Mechanical and corrosion properties of Mg-Gd-Zn-Zr-Mn biodegradable alloy by hot extrusion

Abstract

Magnesium (Mg) and its alloys showed great potential in biomedical implant applications. However, poor comprehensive performance of mechanical and corrosion properties blocked their wide applications. Mg-3.0Gd-2.7Zn-0.4Zr-0.1Mn (wt%) magnesium alloy was designed in this study for biodegradable application according to elements selection principles. Semicontinuous casting was applied to achieve as-cast alloy, followed by heat treatment and hot extrusion. Microstructure, tensile properties, fractured characteristics and corrosion resistance were investigated to study the feasibility of the alloys as biodegradable materials.
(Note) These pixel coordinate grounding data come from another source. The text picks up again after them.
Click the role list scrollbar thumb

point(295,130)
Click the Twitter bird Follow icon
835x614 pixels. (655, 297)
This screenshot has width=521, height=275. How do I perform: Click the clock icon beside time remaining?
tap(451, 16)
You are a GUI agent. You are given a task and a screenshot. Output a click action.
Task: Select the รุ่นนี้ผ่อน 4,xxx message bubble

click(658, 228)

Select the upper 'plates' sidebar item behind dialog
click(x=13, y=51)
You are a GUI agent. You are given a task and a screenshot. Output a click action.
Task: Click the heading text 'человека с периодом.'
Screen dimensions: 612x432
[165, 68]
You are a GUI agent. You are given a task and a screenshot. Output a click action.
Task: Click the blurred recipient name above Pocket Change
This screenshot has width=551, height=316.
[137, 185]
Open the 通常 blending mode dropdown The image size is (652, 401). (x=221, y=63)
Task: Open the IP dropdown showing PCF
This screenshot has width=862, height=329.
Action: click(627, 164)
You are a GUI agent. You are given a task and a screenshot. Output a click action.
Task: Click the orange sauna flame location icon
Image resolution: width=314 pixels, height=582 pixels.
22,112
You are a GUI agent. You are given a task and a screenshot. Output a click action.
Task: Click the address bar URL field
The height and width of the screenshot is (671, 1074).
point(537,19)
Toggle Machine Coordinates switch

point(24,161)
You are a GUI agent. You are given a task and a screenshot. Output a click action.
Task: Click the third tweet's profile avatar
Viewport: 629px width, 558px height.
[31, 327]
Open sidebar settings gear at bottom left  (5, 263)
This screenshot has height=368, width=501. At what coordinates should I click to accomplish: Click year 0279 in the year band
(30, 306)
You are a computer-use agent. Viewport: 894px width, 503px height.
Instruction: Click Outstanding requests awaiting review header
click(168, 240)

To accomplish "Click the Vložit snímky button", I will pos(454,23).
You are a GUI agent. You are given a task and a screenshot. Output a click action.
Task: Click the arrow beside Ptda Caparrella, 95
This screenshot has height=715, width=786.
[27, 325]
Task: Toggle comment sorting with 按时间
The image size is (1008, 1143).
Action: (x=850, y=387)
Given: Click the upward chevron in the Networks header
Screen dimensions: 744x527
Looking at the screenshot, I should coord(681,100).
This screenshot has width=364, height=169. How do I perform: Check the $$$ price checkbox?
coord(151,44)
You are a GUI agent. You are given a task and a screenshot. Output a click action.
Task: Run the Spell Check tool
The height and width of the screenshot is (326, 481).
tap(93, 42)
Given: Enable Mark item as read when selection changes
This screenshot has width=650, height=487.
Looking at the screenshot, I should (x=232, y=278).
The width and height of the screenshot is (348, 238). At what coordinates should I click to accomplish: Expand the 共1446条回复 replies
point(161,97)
Results indicated that hot extruded alloy exhibited appropriate mechanical and corrosion properties with the yield strength and elongation reached to 315.2 MPa and 21.3%, separately. Its corrosion rate calculated by weight loss and hydrogen evolution, immersed in Hank’s solution at 37 ± 0.2 °C for 240 h, were both less than 0.5 mm/year. α-Mg matrix and particle eutectic compounds β-(MgZn)3Gd were in micron-scale, ranged from 2 μm to 10 μm, and lots of dispersed multi-shape precipitations were in nano size. The excellent mechanical and corrosion properties were due to its special multiscale grain structure, making it appear ductile fracture feature with dimples.